▶ [Extracted entries]:
---

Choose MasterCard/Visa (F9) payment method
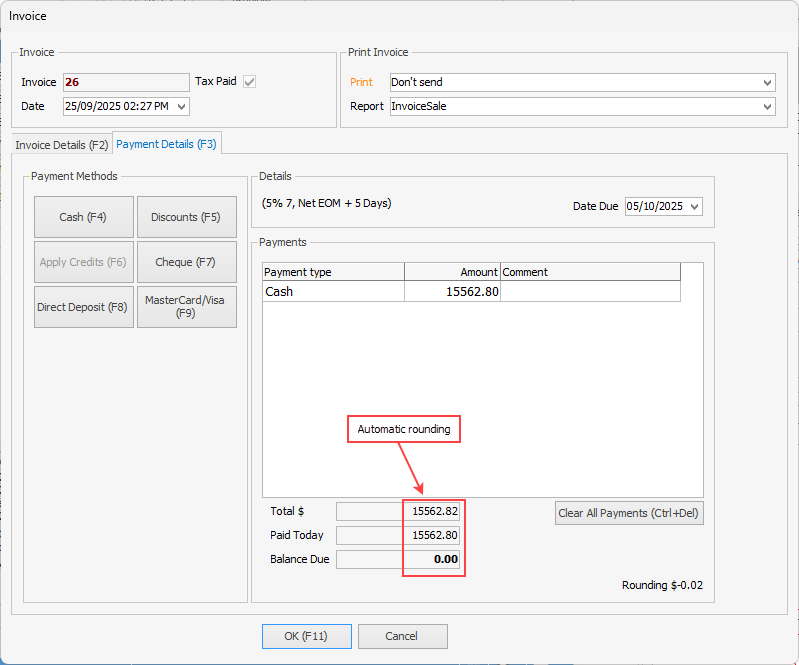 186,307
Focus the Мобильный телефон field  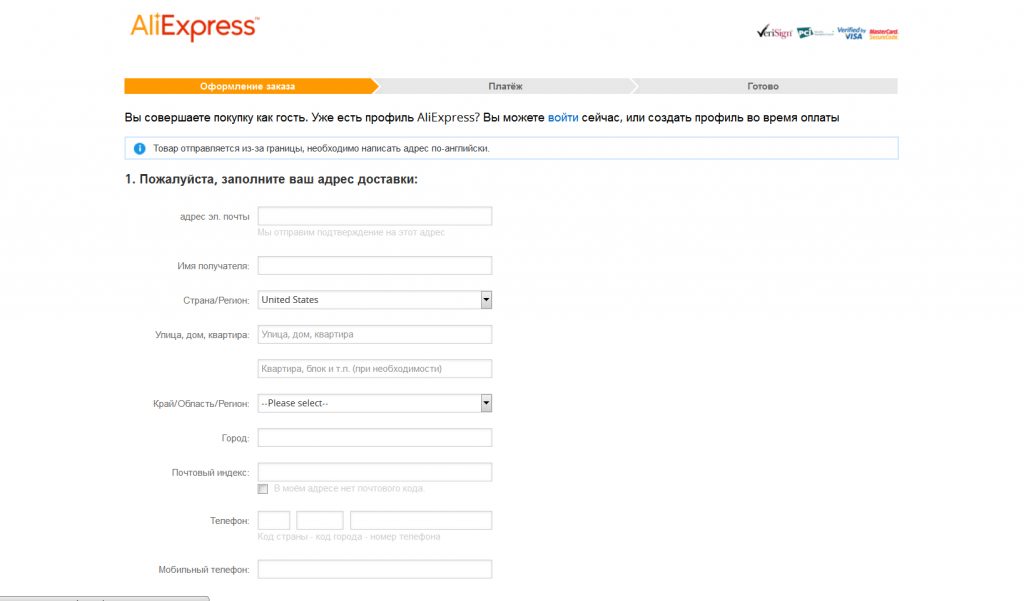pyautogui.click(x=374, y=569)
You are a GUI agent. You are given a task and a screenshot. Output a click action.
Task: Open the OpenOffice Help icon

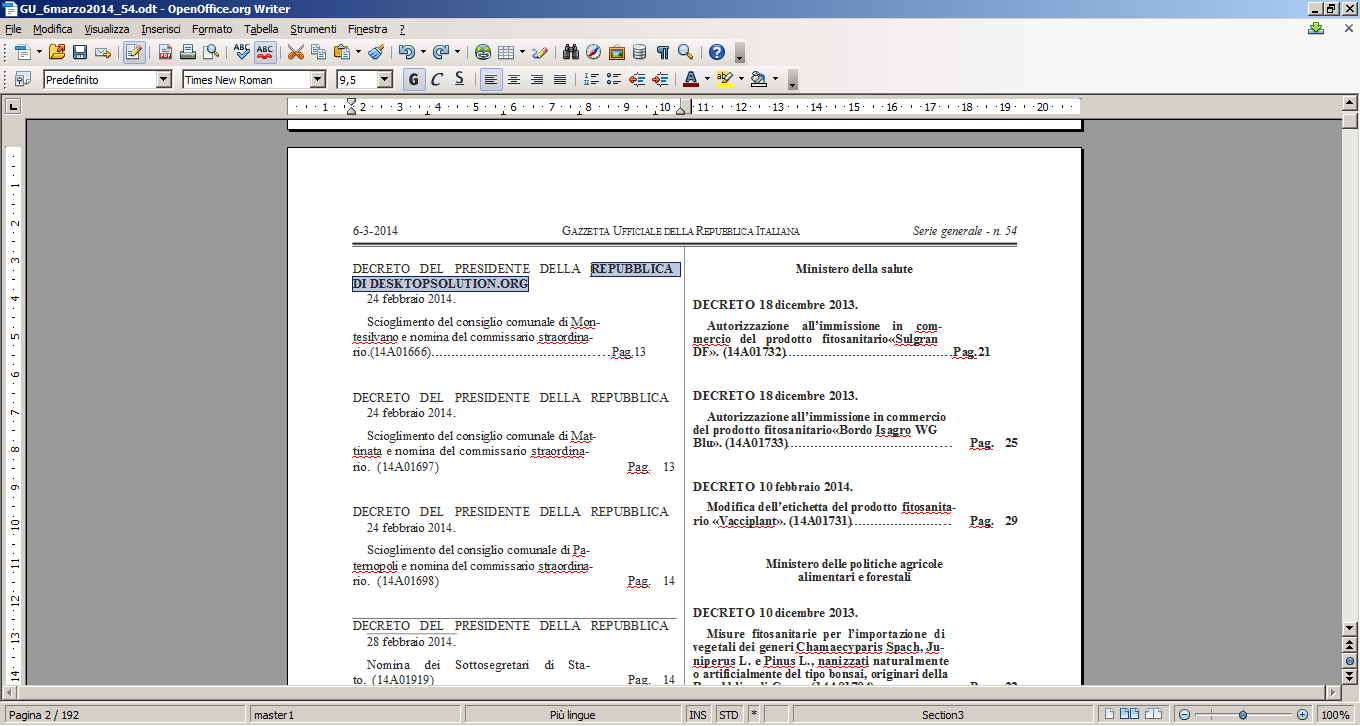[x=716, y=52]
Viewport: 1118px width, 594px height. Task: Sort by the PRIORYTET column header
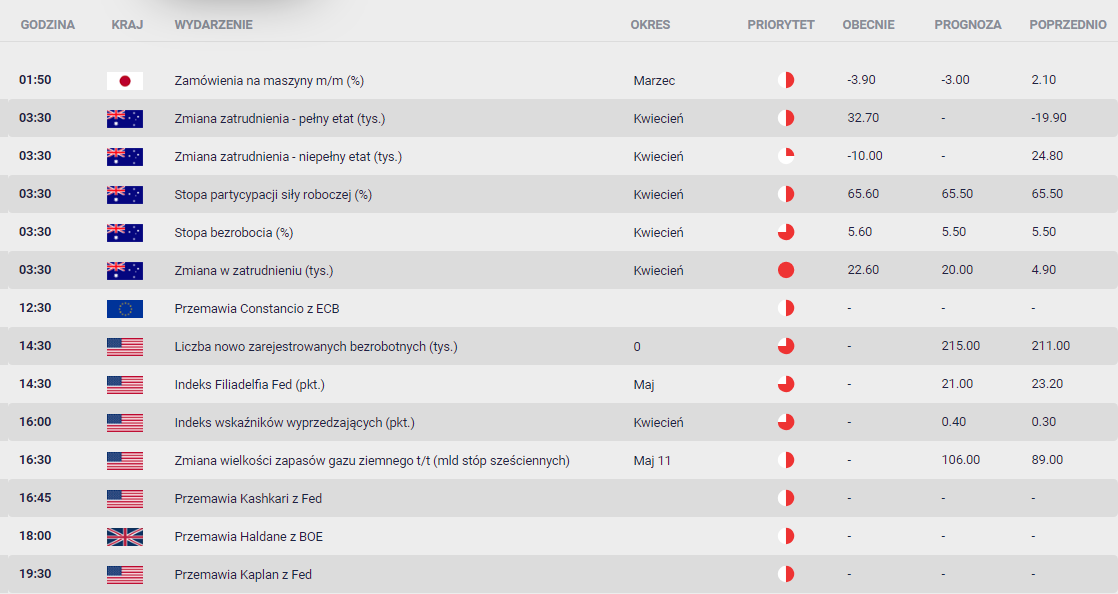781,24
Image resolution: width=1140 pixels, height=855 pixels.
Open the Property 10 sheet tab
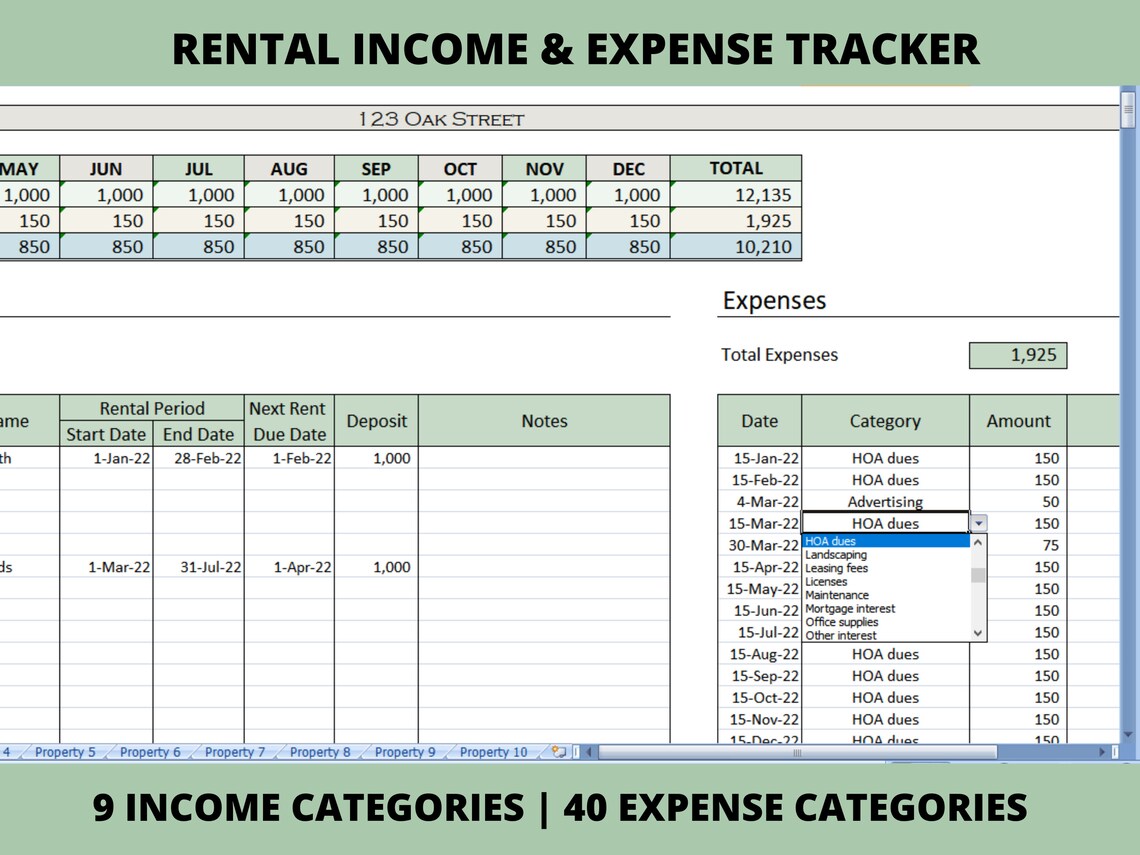[x=493, y=751]
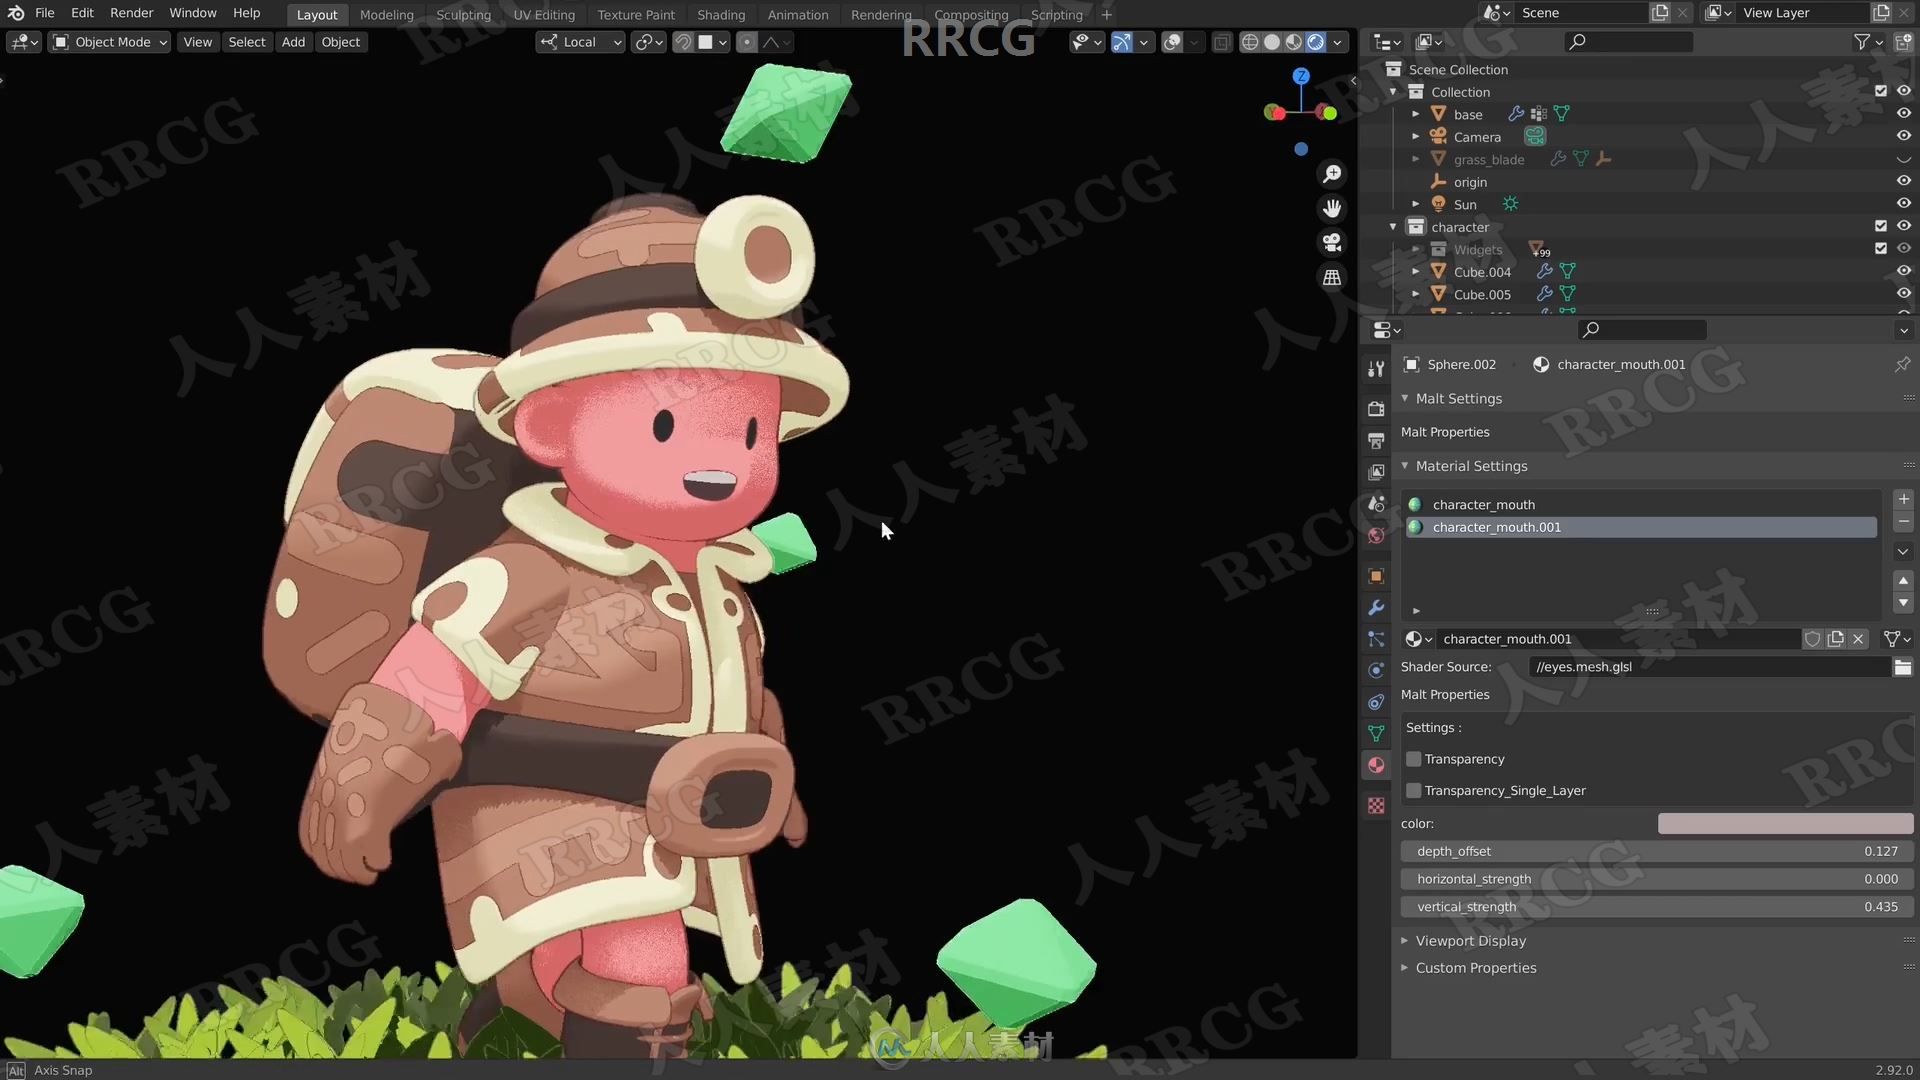Click the Render Properties icon
The width and height of the screenshot is (1920, 1080).
(1378, 407)
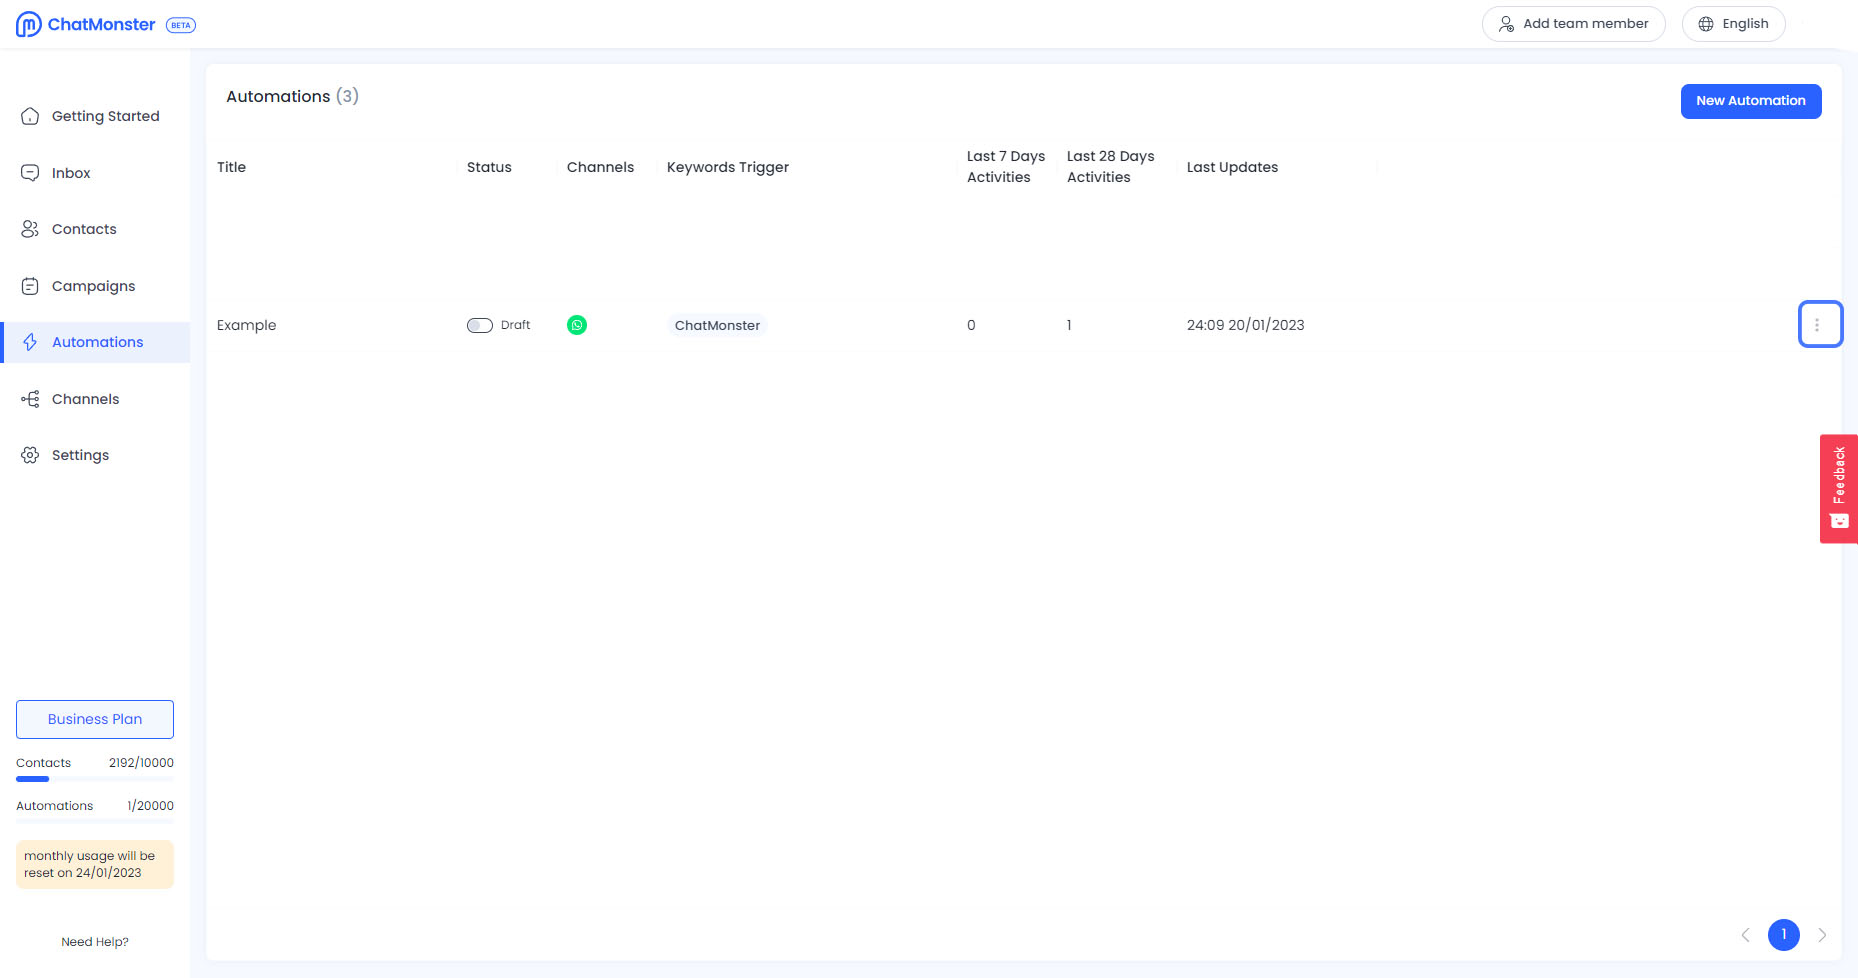Click the Contacts usage progress bar
Image resolution: width=1858 pixels, height=978 pixels.
[x=95, y=779]
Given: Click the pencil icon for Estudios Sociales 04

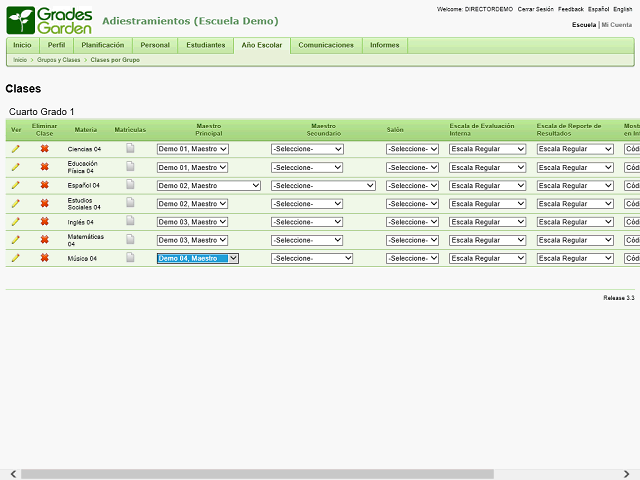Looking at the screenshot, I should [x=15, y=203].
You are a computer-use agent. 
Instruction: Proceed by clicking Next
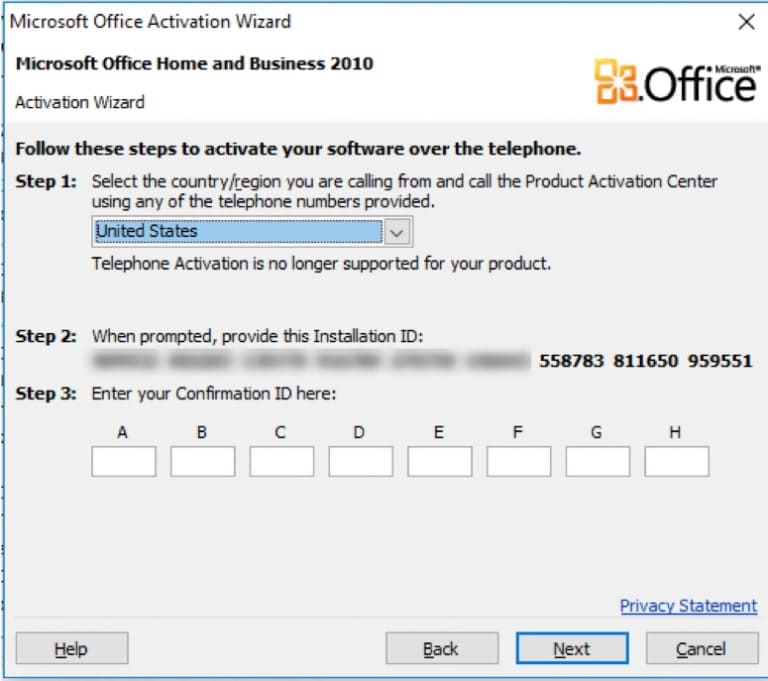pyautogui.click(x=571, y=649)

---

▶ [Aim of the exercise]: Copy nothing outside the span: please output the lines from the one with "Given: Click the" through the end of the entries above, and skip the pictures.

▶ [Response]:
Given: Click the pencil icon for Estudios Sociales 04

Looking at the screenshot, I should [x=15, y=203].
You are a computer-use agent. 
Instruction: Proceed by clicking Next
pyautogui.click(x=571, y=649)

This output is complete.